I always saw it, as a child, glowing in the distance as if in the desert at night, a day’s journey away. Its light transfixed me then, and it has been drawing me to it ever since, across that desert of years. I see it still, now that I am living in it, and it flows over and around me like a river.
It is a masterpiece of fragments, spangled light and colour that fills my mouth with song and my eyes with tears. I can cry here, finally. I bottle the ink, give it to Zeinab to sell in the market. It is popular.
So are my poems. I sign them, as I sign everything, with an eye, proffering a single tear. Rem the weeper. One who fashions all things from her sorrow. I knew, I have always known, that I would one day be in a position to laugh at that prophecy. It does not deaden the sharpness of the joy I feel now. Nor does the knowledge that it will one day be fulfilled again deaden it. I have always known this to be the case.
The city shines in the centre of time, a solid ruby hung on a string of driftwood beads, floating in a landscape of black on black. Everything that came before was a crescendo, and everything that comes after a tailing off. It will fall, in the end, into that darkness, and all its works will turn to dust. It doesn’t matter a damn. It exists now, it will always have existed. It is enough.
Zuleika
No one said it would be easy, and it wasn’t. We did it anyway.
Book the Second
The Gold of Anwar Das
“You know why I asked you to come, Anwar Das?”
“If I may speak my heart, Lady Gursoon, I think it’s because the City of Women finds it expedient to have a man for its ambassador—and you don’t know that many men who you actually trust.”
“Do you think you could take on this role for us?”
“Of course. My previous job involved a great deal of diplomacy and protocol.”
“You were a camel thief.”
“Yes. The diplomacy and protocol arose more in the fencing of the camels afterwards. But tell me, lady. What does Bessa need most at this point i
n its trajectory? Wealth? Influence? Accurate intelligence as to its rivals’ doings?”
“Stability, Anwar Das. We need something that will ensure we can survive, and thrive, in a future that is uncertain and likely to be stormy.”
“And now I have my brief. Thank you, lady.”
“Thank you, Anwar Das. When can you start?”
“I was on payroll, wise and beauteous one, from the moment when I bowed to you.”
Arriving in Heqa’a on the back of a camel whose name was Muzra, the Whirlwind, Anwar Das of Bessa took up residence in the Imtil. From there, he sent gifts of wine and dates to the esteemed and noble house of Omran Injustari. He did not, at this time, present himself at that house, but announced his willingness to do so at a time that might be mutually convenient.

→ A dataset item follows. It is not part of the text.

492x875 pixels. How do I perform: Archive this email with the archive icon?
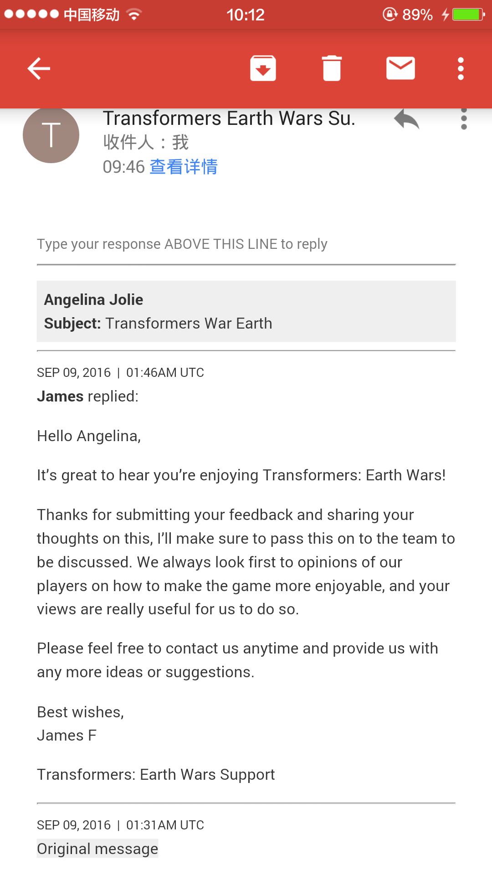(263, 68)
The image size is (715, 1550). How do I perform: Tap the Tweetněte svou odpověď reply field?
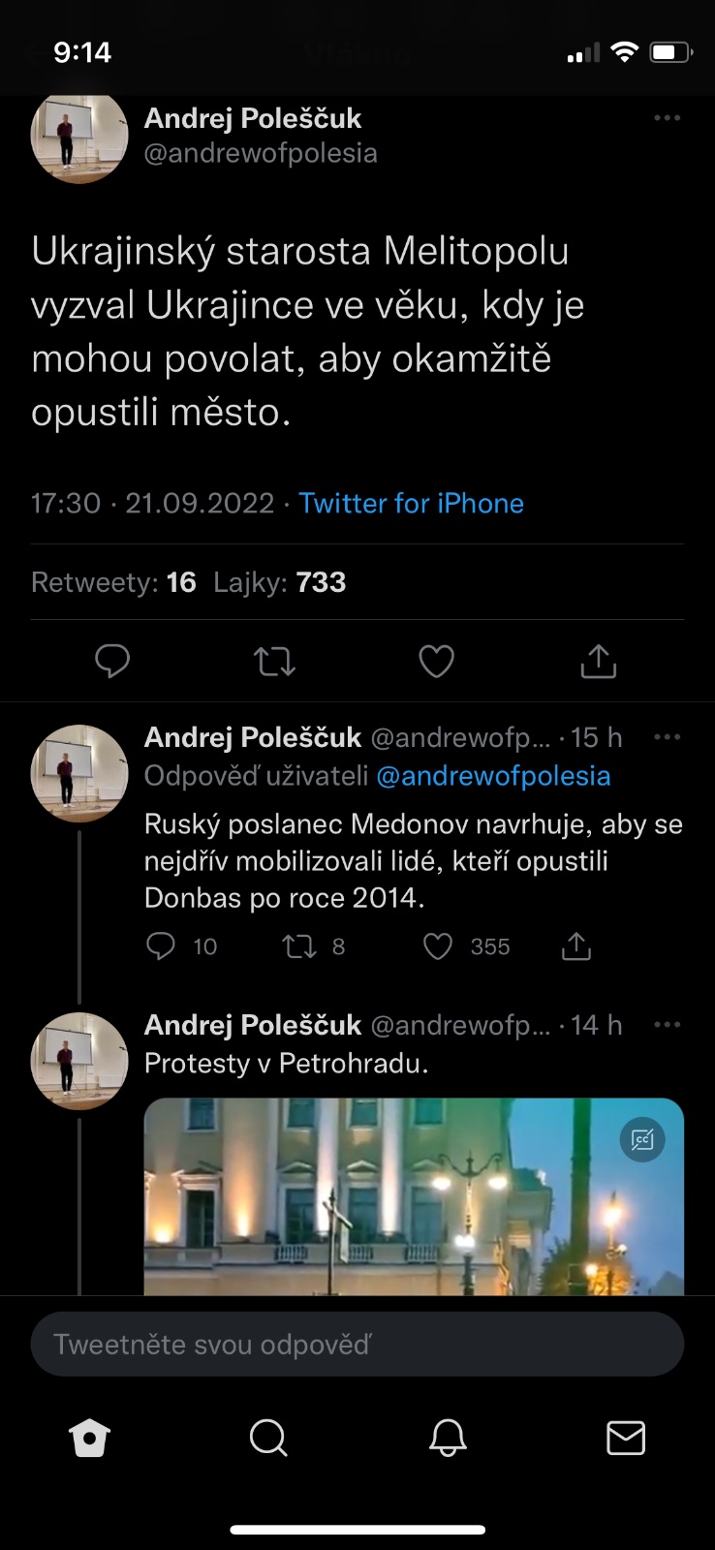[x=358, y=1345]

Only silence in reply, but Anwar Das was not discouraged. He obtained privy access to Injustari’s sister, the celestially beautiful Siyah Sireyah. Extremely privy access: they made love for the best part of an afternoon, in a great variety of positions, and afterwards lay in each other’s arms, spent and sweaty and highly satisfied with the day’s labours.
“You are a strange man,” Siyah Sireyah murmured.

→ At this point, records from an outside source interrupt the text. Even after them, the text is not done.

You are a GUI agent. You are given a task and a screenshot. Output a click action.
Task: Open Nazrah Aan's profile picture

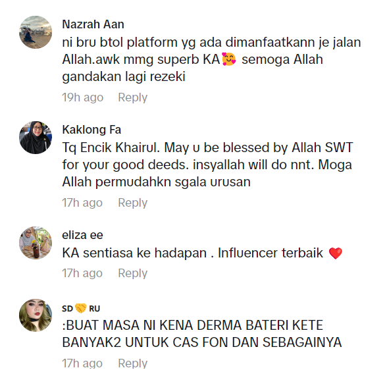[x=36, y=32]
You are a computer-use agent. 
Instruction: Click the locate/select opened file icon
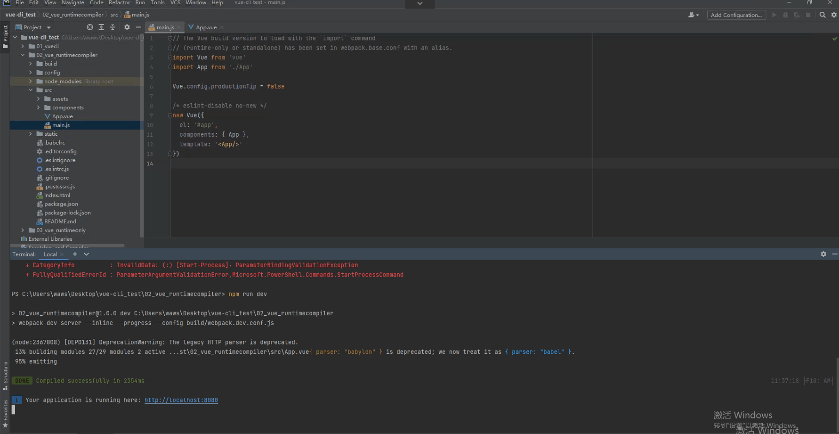(x=89, y=27)
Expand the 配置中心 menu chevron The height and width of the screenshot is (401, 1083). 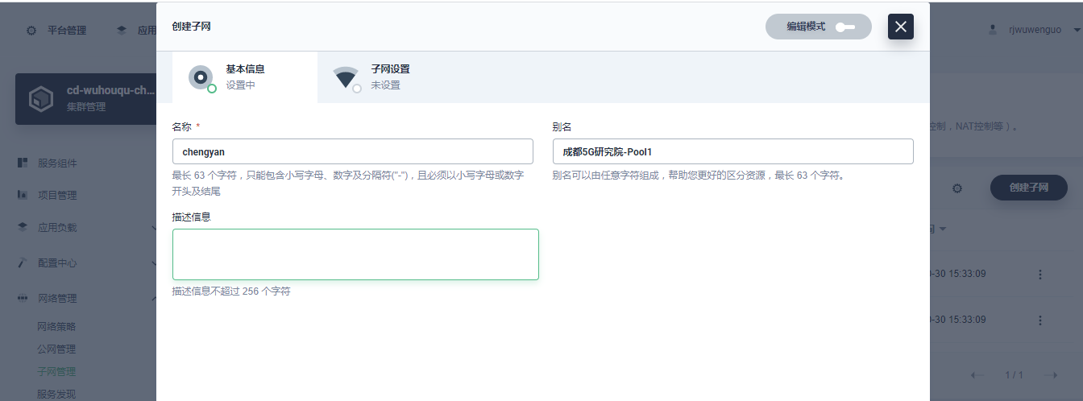point(153,263)
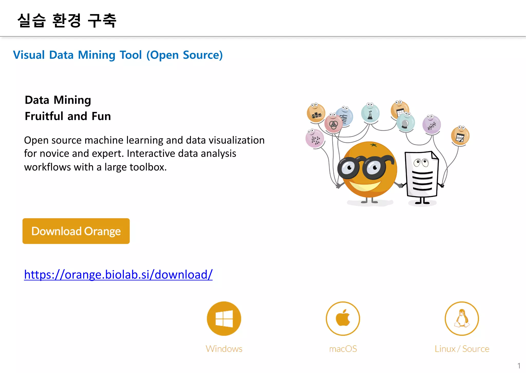This screenshot has height=373, width=526.
Task: Click the Venn diagram widget balloon
Action: 333,124
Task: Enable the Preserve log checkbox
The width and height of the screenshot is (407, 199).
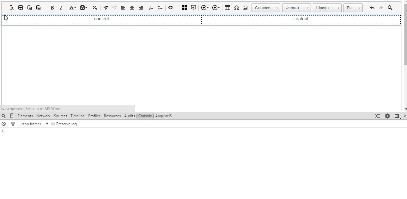Action: click(x=53, y=124)
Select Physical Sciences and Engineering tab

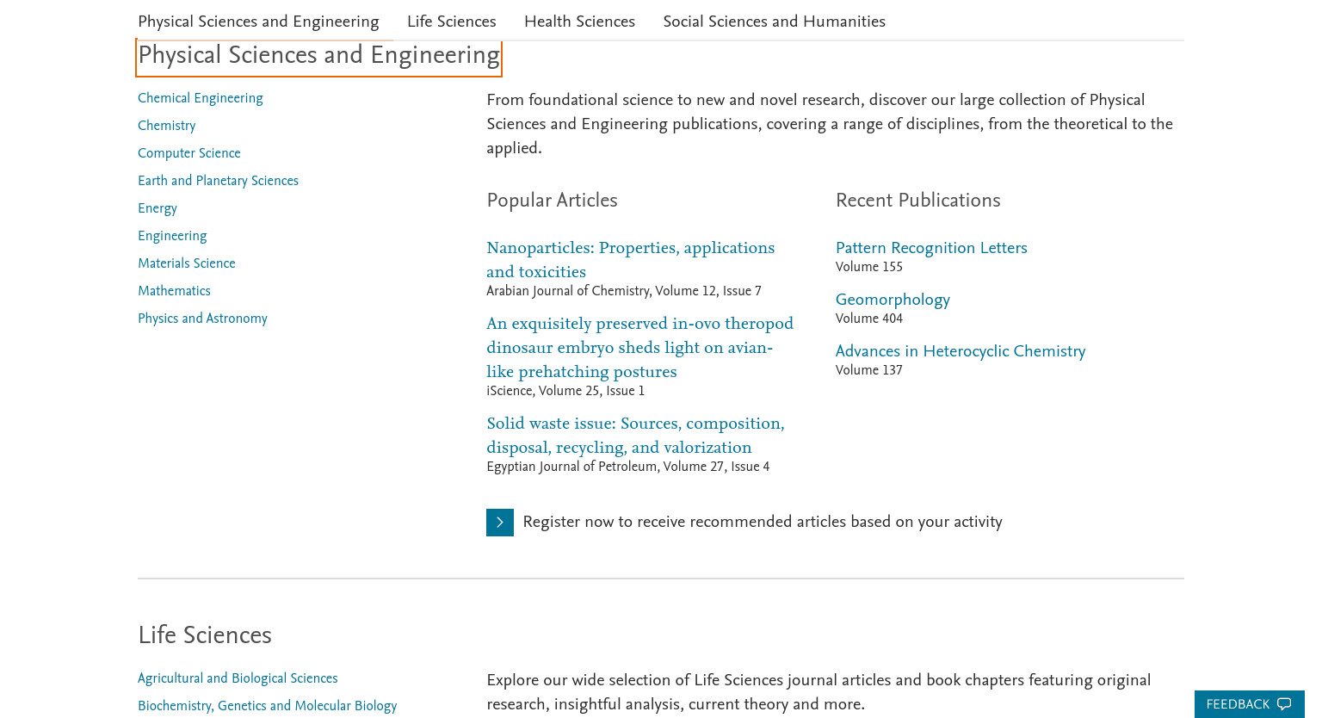coord(258,22)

“Am I?” Anwar Das affected dismay. “I thought I was a comparatively well formed one.”
“Oh, as to that,” the lady murmured, “I have no complaints. But it’s strange that the City of Women should send us such a . . . what’s the word? . . . such a virile ambassador.”

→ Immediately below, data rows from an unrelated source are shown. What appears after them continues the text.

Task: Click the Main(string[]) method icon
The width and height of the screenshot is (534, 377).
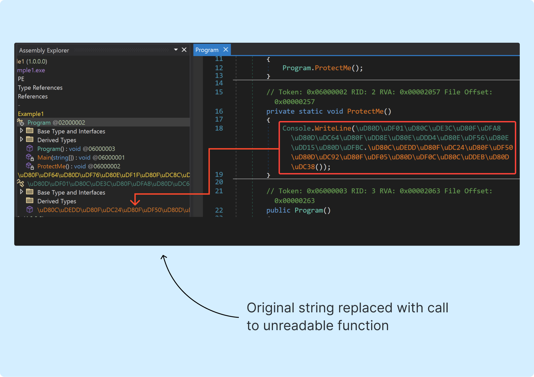Action: click(x=30, y=157)
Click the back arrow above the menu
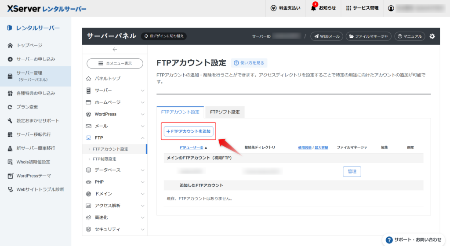 [x=115, y=50]
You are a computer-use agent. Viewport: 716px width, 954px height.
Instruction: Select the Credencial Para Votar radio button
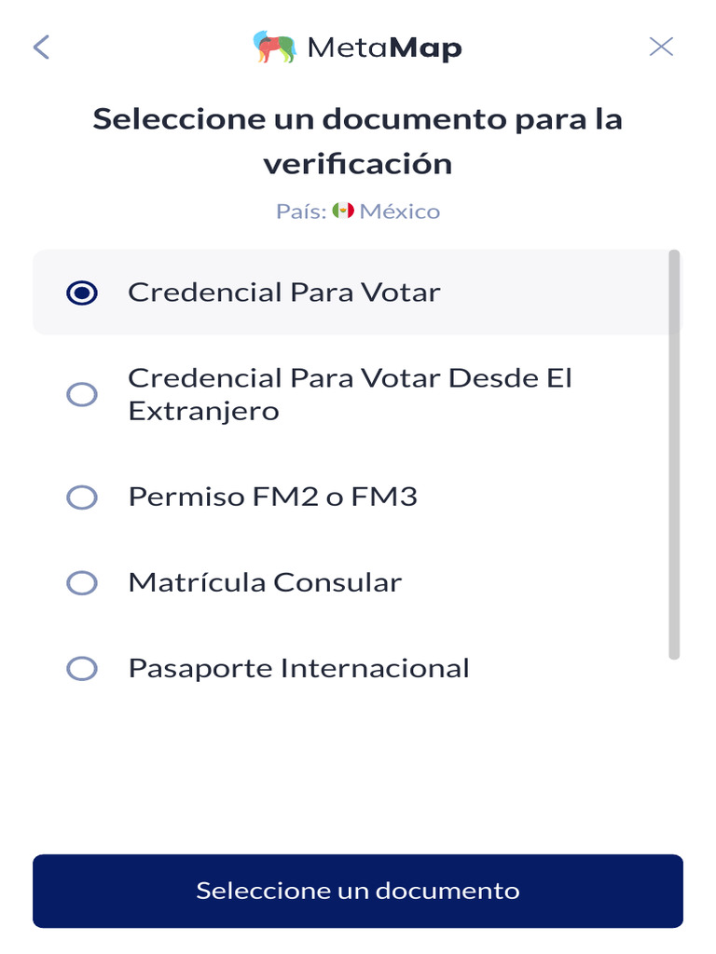point(82,293)
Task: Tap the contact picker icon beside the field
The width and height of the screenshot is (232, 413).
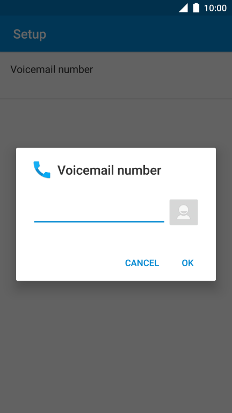Action: (x=183, y=212)
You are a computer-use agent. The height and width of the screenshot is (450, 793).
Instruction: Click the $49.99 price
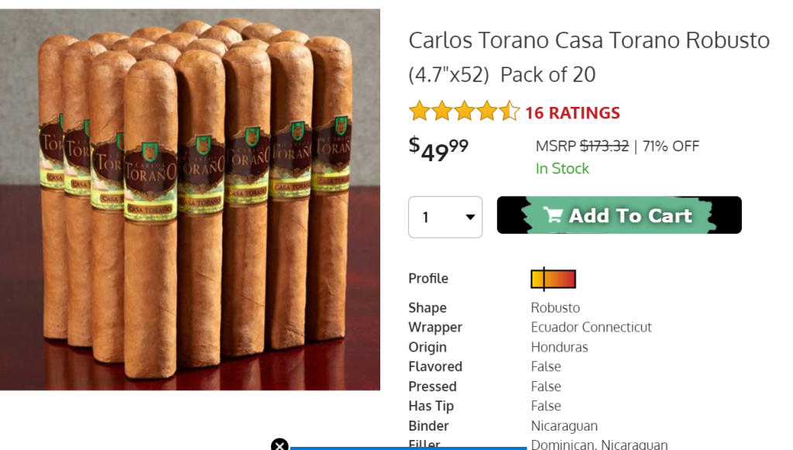[438, 149]
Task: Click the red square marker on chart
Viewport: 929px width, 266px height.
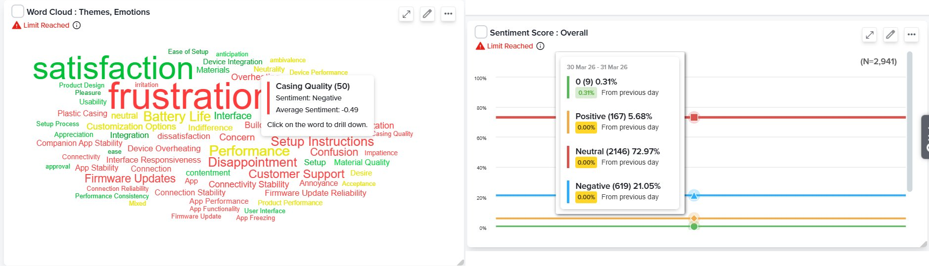Action: (x=694, y=117)
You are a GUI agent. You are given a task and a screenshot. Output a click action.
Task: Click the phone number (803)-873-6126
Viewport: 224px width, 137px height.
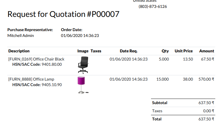point(153,6)
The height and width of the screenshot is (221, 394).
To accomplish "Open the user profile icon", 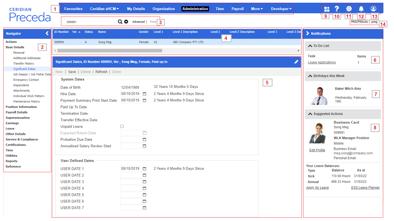I will [x=373, y=9].
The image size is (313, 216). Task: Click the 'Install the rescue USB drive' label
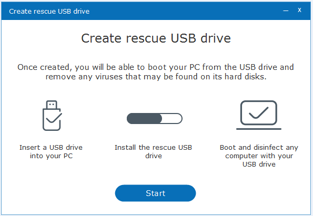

Anwar Das frowned judiciously. “Bessa, lady, is far more than that sobriquet suggests,” he told her. “A city whose populace were entirely female would be doomed to last only a generation, unless women like bees could find the secret of reproducing their kind without the intervention of the male sex. Until that happens, we men will always be at your side, ready at need to play our part in the propagation of the species.”